Posted on 13 January 2013

Photo: Aaron Swartz - Deceased by Peretz Partensky. Available under a Creative Commons Attribution 2.0 Generic licence. High-res version

In an open letter co-signed by Fee Plumley and I, we suggest to JSTOR’s publisher ITHAKA renaming their free accounts in memoriam of Aaron Swartz. What would be a simple thing to implement for ITHAKA would have powerful resonance in a community coming to terms with this tragic loss. Anyone who supports the idea is encouraged to add their name to the letter or on the duplicate post on Fee’s reallybigroadtrip

The loss of Aaron Swartz on 11 January 2013 is a tragic one in so many ways. First and foremost, it is a tragic loss for his friends and family. It is a tragic loss for all of us in the open community/ies. And it is a tragic loss to every single person who has ever used the internet.

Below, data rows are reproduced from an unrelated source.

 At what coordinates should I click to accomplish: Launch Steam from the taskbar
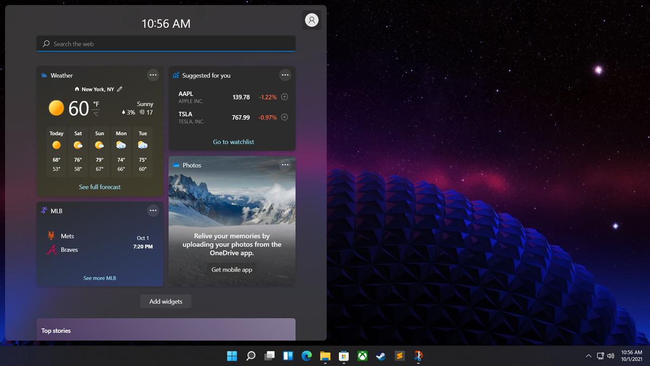[381, 356]
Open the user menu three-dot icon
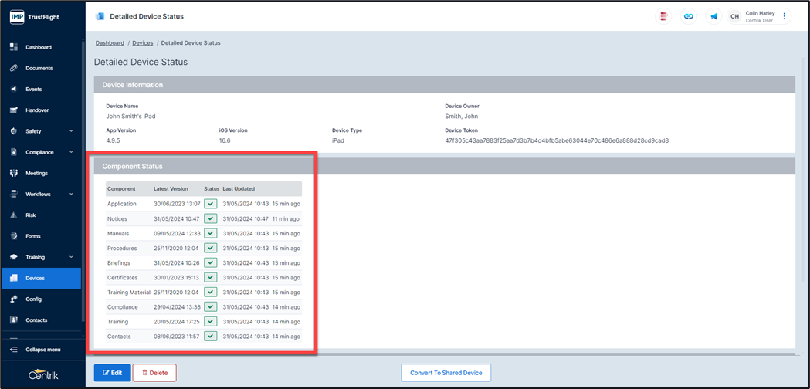Screen dimensions: 810x389 (x=785, y=16)
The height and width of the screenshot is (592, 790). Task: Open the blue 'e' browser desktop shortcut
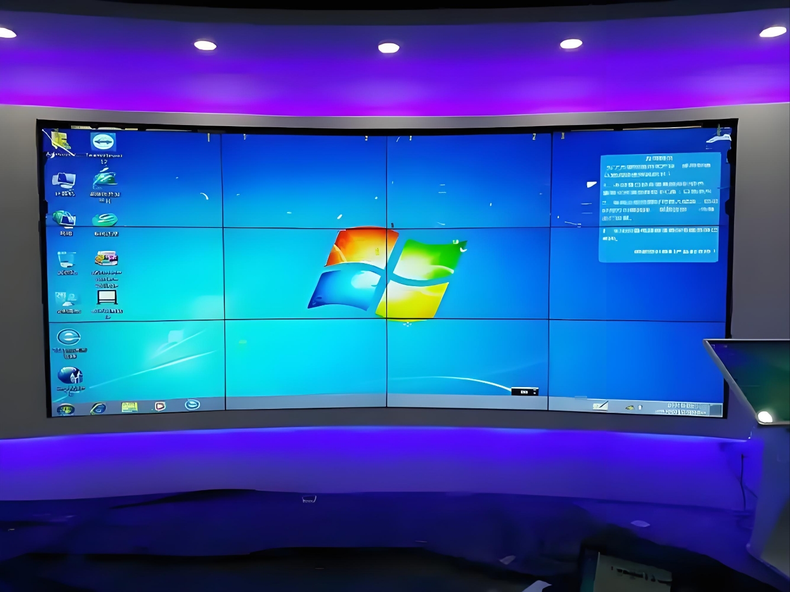pyautogui.click(x=69, y=337)
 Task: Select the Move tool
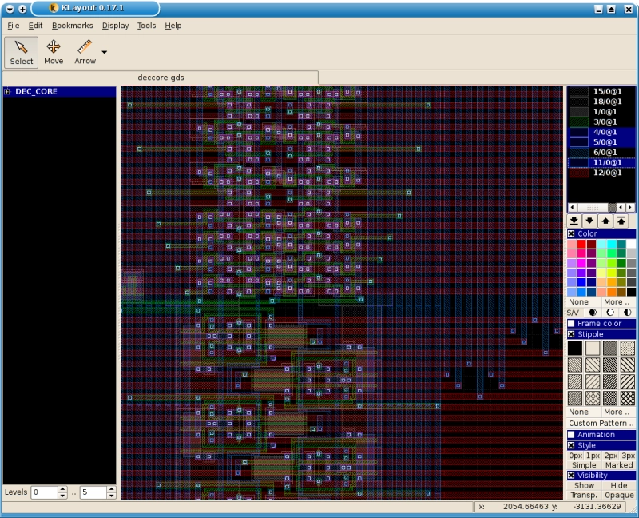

The remarkable thing about Aaron Swartz is how much he made other people’s lives better; people who will likely never even know who he is or how and why he made their lives better.While there are numerous tributes written by greater people than I (for example, Lawrence Lessig (twice!), Cory Doctorow, Glenn Greenwald), I wanted to get some thoughts down about why I feel the passing of Aaron Swartz is a big deal.

While I had never met Aaron we shared a number of common interests. Like me, he stood for internet freedom, access to information and knowledge and civil liberties; and delivered on this as “… a full-time, uncompromising, reckless and delightful shit-disturber,” so Cory Doctorow says. But his deeds were much greater than mine have been.

When he was 14 he helped write the RSS 1.0 specifications, which would help people manage what they read online. While still in his teens he was helping build the code layer of the Creative Commons licences, something that would set the Creative Commons suite of licences apart from the broader open licensing schemes. I strongly believe that it was (and is) this technical interoperability and versatility that has made CC arguably the most well-known and used licensing scheme of its kind. And if that wasn’t enough, he also helped the establishment of reddit and Open Library.

Demand Progress, a non-profit that he co-founded, was instrumental in the campaign to prevent the passing of the Stop Online Piracy Act (SOPA) and the PROTECT IP Act (PIPA) in the United States. If it had passed, the content industry-demanded legislation would vest a scary amount of censorship control over the internet in the United States government.

As Glenn Greenwald, writing on, said, “Swartz didn’t commit himself to these causes merely by talking about them or advocating for them. He repeatedly sacrificed his own interests, even his liberty, in order to defend these values and challenge and subvert the most powerful factions that were their enemies.” He took a stand against the US Government’s pay-per-page court records system PACER, downloading and freely distributed millions of court documents at his own expense. And fair enough; taxpayer money paid to create the documents, and the government was charging taxpayers again. His act of so-called civil disobedience saw him investigated by the FBI, but they dropped the matter without pressing charges.

But his actions to liberate scholarly content from the JSTOR archive in July 2011 weren’t overlooked. Using access provided to him as a fellow of the Harvard University Edmond J. Safra Center for Ethics, he downloaded a sizeable volume of academic papers from JSTOR while at a MIT library. At one point he accessed the MIT network directly. Cumulatively he copied around 4 million papers.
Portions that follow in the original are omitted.